I always prefer shopping at night. All my neighbors are tucked away in their homes plus the lighting in our section of the apartment complex is really crummy.


----------



## Marcus

I like to go early in the morning (6-7.) The working folks are either getting ready to go in or already on their way. The layabouts are either still stoned, still drunk, or still sleeping.


----------



## LongRider

BillS said:


> I keep a garbage can with a cover in my basement. If I'm buying groceries everyday I take the garbage can out of the basement and put it in my car. After I'm done shopping at Wal-Mart I load the groceries into the garbage can and put the cover on. Then when I get home I haul it out of my car and wheel it back into my house. I also do that on weekday mornings when nobody is around. If anybody sees me and asks me what I'm doing I could say that I was cleaning stuff out of my basement and taking it to Goodwill.


Thank you for reminding me how blessed we are. Having just stepped in from shooting some skeet off of my back deck. I can not even begin to imagine having neighbors so close or nosy to need hiding what I pick up at the grocery store.


----------



## DJgang

Personally, I'm more worried about hiding my guns or at least them knowing what all we have...Our neighbors know because we are shooting all the time. I mentioned to hubby but he has no concern. 

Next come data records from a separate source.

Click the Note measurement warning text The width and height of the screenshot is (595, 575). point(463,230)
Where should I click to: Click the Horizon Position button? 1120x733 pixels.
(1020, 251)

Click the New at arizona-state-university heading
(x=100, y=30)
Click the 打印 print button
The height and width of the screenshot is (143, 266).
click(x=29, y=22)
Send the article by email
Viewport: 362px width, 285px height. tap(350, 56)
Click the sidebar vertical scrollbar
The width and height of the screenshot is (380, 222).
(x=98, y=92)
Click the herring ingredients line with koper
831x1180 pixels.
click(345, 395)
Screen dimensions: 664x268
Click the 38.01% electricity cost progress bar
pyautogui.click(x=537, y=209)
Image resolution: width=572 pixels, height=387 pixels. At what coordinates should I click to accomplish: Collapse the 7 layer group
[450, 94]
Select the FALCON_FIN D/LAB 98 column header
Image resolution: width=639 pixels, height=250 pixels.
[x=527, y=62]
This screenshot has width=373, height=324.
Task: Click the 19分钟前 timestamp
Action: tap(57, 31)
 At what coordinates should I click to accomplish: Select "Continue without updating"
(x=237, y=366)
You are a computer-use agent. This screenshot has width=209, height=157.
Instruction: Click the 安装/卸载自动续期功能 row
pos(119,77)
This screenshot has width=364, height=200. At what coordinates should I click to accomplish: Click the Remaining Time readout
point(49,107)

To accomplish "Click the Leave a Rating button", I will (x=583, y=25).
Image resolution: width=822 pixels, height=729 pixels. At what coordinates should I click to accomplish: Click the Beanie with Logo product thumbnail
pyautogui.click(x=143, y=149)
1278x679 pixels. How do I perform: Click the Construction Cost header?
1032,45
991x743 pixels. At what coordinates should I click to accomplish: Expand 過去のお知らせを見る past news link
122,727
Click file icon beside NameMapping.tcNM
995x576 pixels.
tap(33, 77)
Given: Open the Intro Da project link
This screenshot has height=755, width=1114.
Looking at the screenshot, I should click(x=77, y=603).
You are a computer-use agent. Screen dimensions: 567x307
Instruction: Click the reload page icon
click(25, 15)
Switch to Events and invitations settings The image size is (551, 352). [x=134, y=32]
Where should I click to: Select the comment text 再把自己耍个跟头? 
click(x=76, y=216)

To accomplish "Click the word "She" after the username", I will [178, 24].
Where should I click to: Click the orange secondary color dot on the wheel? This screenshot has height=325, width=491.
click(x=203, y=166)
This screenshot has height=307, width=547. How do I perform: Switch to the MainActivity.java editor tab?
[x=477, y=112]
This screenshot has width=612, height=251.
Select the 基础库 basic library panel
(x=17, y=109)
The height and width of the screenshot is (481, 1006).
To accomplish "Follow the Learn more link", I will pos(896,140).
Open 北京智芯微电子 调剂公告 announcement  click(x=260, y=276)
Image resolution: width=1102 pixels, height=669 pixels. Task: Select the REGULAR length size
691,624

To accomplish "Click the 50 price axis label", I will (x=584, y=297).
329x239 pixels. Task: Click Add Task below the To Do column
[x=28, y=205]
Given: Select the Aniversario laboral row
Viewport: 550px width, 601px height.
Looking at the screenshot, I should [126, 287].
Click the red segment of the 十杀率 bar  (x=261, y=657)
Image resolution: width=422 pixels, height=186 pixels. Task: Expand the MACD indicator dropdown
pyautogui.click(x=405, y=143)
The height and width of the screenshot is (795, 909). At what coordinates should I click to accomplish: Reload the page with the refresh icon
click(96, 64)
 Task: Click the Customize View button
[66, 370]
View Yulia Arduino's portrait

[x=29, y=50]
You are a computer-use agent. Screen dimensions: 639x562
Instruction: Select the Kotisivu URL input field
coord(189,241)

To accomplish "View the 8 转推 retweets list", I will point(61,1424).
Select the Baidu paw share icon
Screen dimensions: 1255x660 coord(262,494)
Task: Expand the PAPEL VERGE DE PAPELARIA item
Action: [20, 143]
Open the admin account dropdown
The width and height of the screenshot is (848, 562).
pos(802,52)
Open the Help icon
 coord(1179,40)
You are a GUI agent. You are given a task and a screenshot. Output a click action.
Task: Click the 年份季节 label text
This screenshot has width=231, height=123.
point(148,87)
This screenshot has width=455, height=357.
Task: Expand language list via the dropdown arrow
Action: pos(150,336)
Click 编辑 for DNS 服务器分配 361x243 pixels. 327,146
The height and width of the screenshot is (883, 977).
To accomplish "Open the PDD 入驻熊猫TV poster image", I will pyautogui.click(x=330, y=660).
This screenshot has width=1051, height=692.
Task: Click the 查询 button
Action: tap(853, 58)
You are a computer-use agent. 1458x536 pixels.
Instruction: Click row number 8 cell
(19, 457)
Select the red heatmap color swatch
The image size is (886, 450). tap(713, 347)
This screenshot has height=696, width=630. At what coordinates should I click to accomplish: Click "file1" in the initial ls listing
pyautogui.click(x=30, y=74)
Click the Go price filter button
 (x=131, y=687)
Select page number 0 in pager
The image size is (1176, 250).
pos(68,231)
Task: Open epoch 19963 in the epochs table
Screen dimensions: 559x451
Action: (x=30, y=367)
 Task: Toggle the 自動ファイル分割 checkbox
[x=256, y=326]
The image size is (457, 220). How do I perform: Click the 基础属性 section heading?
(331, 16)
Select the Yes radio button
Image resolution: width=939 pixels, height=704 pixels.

I'm at odds of the whole ... Get to know your neighbors, etc. Now my neighbors are not right beside my house if that makes sense, we live on 15 acres, but they are close enough. A few we do know and we will have to help, but I'm worried about some others.... in the aspect of 'turning you in' if you know what I mean... Should that day come.


----------



## Londoner

Carrying in groceries is not suspicious, people don't see the obvious things. They are more likely to wonder what you keep doing with the trash can.


----------



## tsrwivey

Stuff-itis is so rampant, hauling in lots of bags from the Walmart is normal.


----------



## Jason

tsrwivey said:


> Stuff-itis is so rampant, hauling in lots of bags from the Walmart is normal.


This is a really good point.


----------



## Meerkat

If you live in the country,maybe its a good idea to inform your nieghbors instead of hiding?Don't know.I know one is in a church here that is tellign everyone to get prepared for the worse.
And if the zombies come they will be ready for them too.I know Y2K we had lots of people talking about guarding the roads,etc..Don't know about since then.


----------



## LongRider

Meerkat said:


> If you live in the country,maybe its a good idea to inform your nieghbors instead of hiding?Don't know.I know one is in a church here that is tellign everyone to get prepared for the worse.
> And if the zombies come they will be ready for them too.I know Y2K we had lots of people talking about guarding the roads,etc..Don't know about since then.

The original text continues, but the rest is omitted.